# Reference Angles in Geometry

A reference angle is an angle that is created when two line segments intersect. The line segments can be either lines or arcs, but they must intersect at a point. The point where the line segments intersect is called the vertex, and the reference angle is the angle formed between the line segments at the vertex.

The reference angle is important because it can be used to find the measure of angles that are larger than the reference angle. For example, if you know the measure of a reference angle, you can use that information to find the measure of the angles that are twice or three times the size of the reference angle.

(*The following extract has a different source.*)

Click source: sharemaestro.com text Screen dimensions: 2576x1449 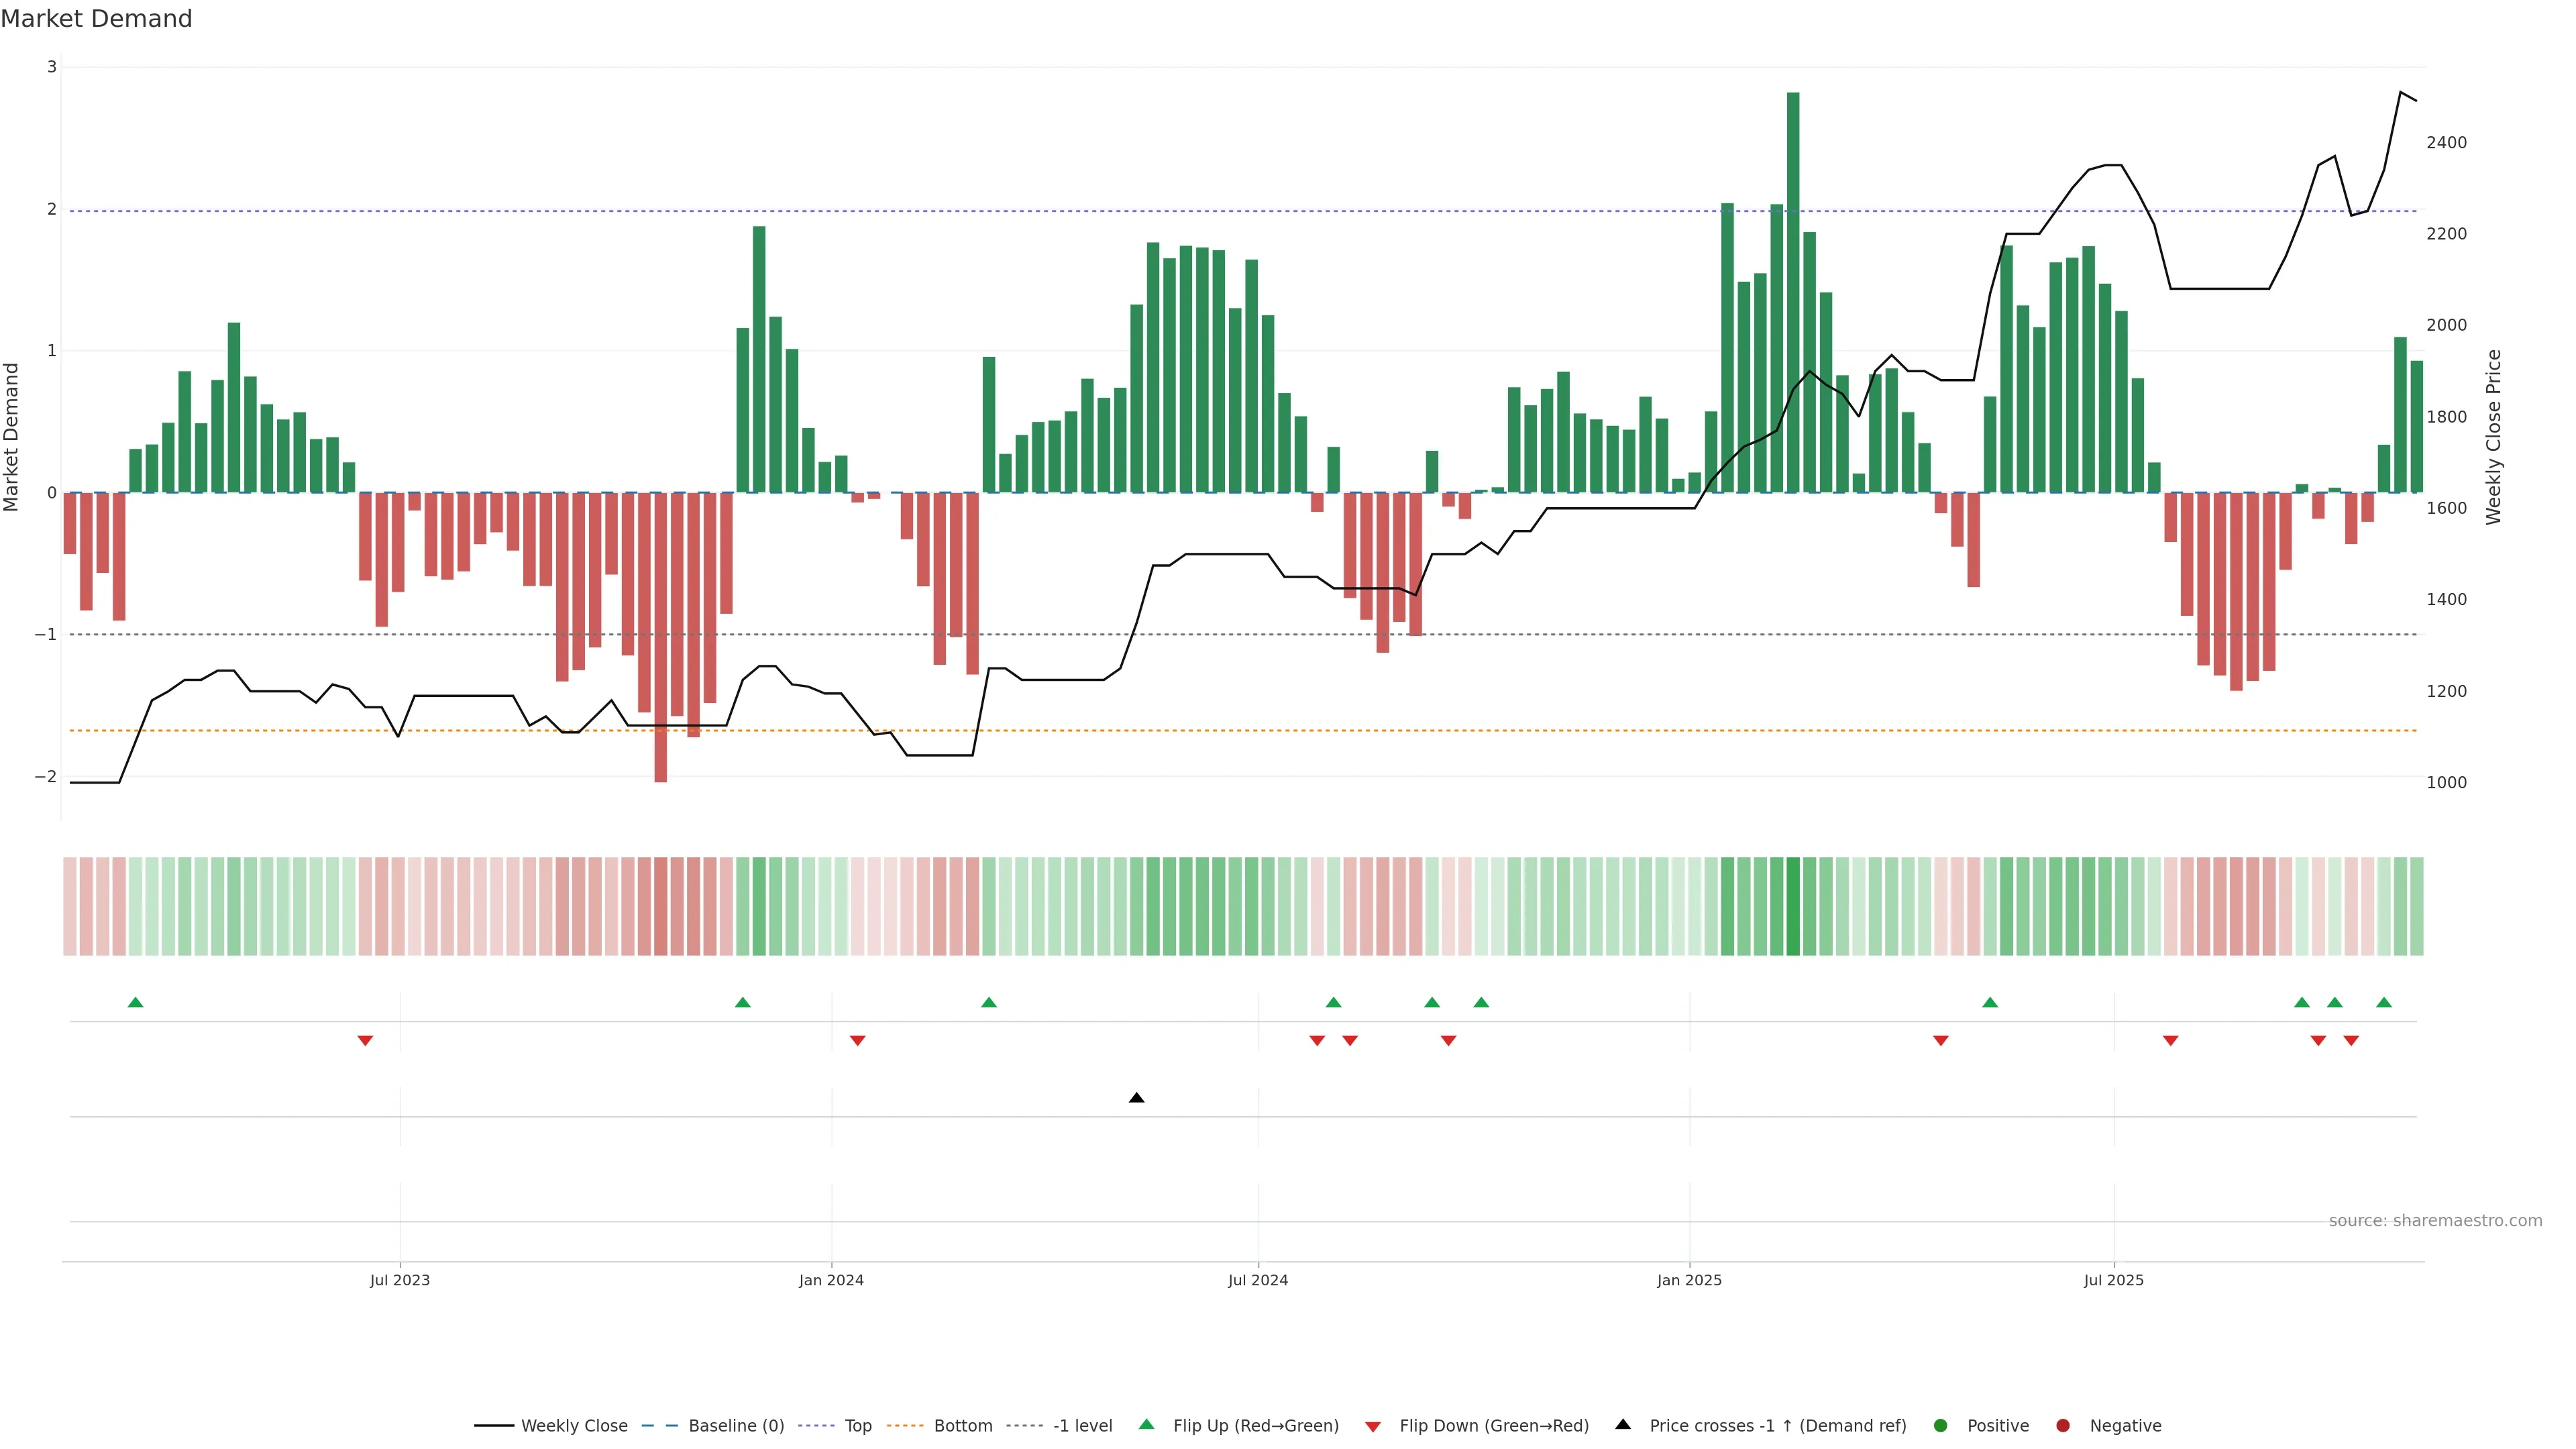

To find the measure of a reference angle, you will need to use basic trigonometric functions. These functions include sine, cosine, and tangent. These functions are used to find angles in right triangles, which are triangle with one 90 degree angle. You can use these functions to find angles that are bigger than 90 degrees by using the symmetries of triangles.

### How to Find a Reference Angle

There are a few steps that you need to follow in order to find a reference angle. First, you need to draw a line segment from the vertex to one of the sides of the triangle. This line segment will create two new angles, and one of those angles will be your reference angle.

Next, you need to label your angles. The easiest way to do this is by using letters. The side that you drew your line segment from will be Side a, and the other two sides will be b and c. The two new angles created by your line segment will be Angle A and Angle B. Angle A will be your reference angle.

Now, you need to decide which trigonometric function you will use in order to solve for your reference angle. The function that you choose should be based on what information you know about the triangle. If you know Side b and Side c, then you should use SOHCAHTOA to find Angle A.

SOHCAHTOA stands for:

Sine = Opposite / Hypotenuse

Cosine = Adjacent / Hypotenuse

Tangent = Opposite / Adjacent

hypotenuse= sqrt(b^2 + c^2) #this finds the hypotenuse using Pythagorean theorem#

Once you have chosen your function, plug in what you know and solve for Angle A. Remember, Angle A is your reference angle! Now that you know how to find a reference angle, let’s look at an example so that you can see how it’s done in practice.

Example: Find Angle A in the triangle below:

b=5 c=12 a=13 #plug in known values for each side# 5²+12²=169 #calculate value of hypotenuse# √169=13 #square root both sides# 13=13 #calculate value of hypotenuse#Angle B=51°90°-51°=39° #subtract 51 from both sides#Angle A=360°-39°=321° #subtract 39 from both sides#Angle C=180°-(321°+51°)=8° #subtract 321 and 51 from both side#Your final answers should be:A= 321°B= 51°C= 8°Note: You could also have solved for Angle C first and then subtracted that value from 180° in order to find Angle A! Practice finding reference angles on your own so that you can become comfortable with using this method. Once you have mastered finding reference angles, try solving problems that involve finding angles that are bigger than your reference angle!

In conclusion, a reference angle is an important concept in geometry because it can help solve complex problems involving larger angles. To review, here are the steps for finding a reference point:[1] Draw a line segment from the vertex.[2] Label your sides and angles.[3] Choose which trigonometric function to use based on what information you have about the triangle.[4] Plug in what you know and solve for the reference angle! Keep practicing so you can become more confident in finding reference angles on your own! As always, if you need additional help or clarification on this concept feel free to reach out to a math teacher or tutor for assistance! Thank you for reading and happy studying!

## FAQ

### How do you find a reference angle?

To find a reference angle, you will need to use the inverse function of whatever trigonometric function you are using. For example, if you are working with the cosine function, you will need to use the arccosine function. You can usually find these functions on scientific or graphing calculators. The reference angle is the angle between the terminal side of an angle and the x-axis. To find the reference angle, you take the angle (in radians or degrees) and plug it into the inverse function. The output will be the reference angle.

### What is a reference angle examples?

A reference angle is the angle between the terminal side of an angle and the x-axis. To find the reference angle, you take the angle (in radians or degrees) and plug it into the inverse function. The output will be the reference angle. For example, if you are working with the cosine function, you will need to use the arc cosine function. You can usually find these functions on scientific or graphing calculators.

### What is the reference angle of 90 degrees?

The reference angle of 90 degrees is pi/2 radians. To find the reference angle, you take the angle (in radians or degrees) and plug it into the inverse function. The output will be the reference angle. For example, if you are working with the cosine function, you will need to use the arc cosine function. You can usually find these functions on scientific or graphing calculators.

### How do reference angles work?

A reference angle is the angle between the terminal side of an angle and the x-axis. To find the reference angle, you take the angle (in radians or degrees) and plug it into the inverse function. The output will be the reference angle. For example, if you are working with the cosine function, you will need to use the arccosine function. You can usually find these functions on scientific or graphing calculators.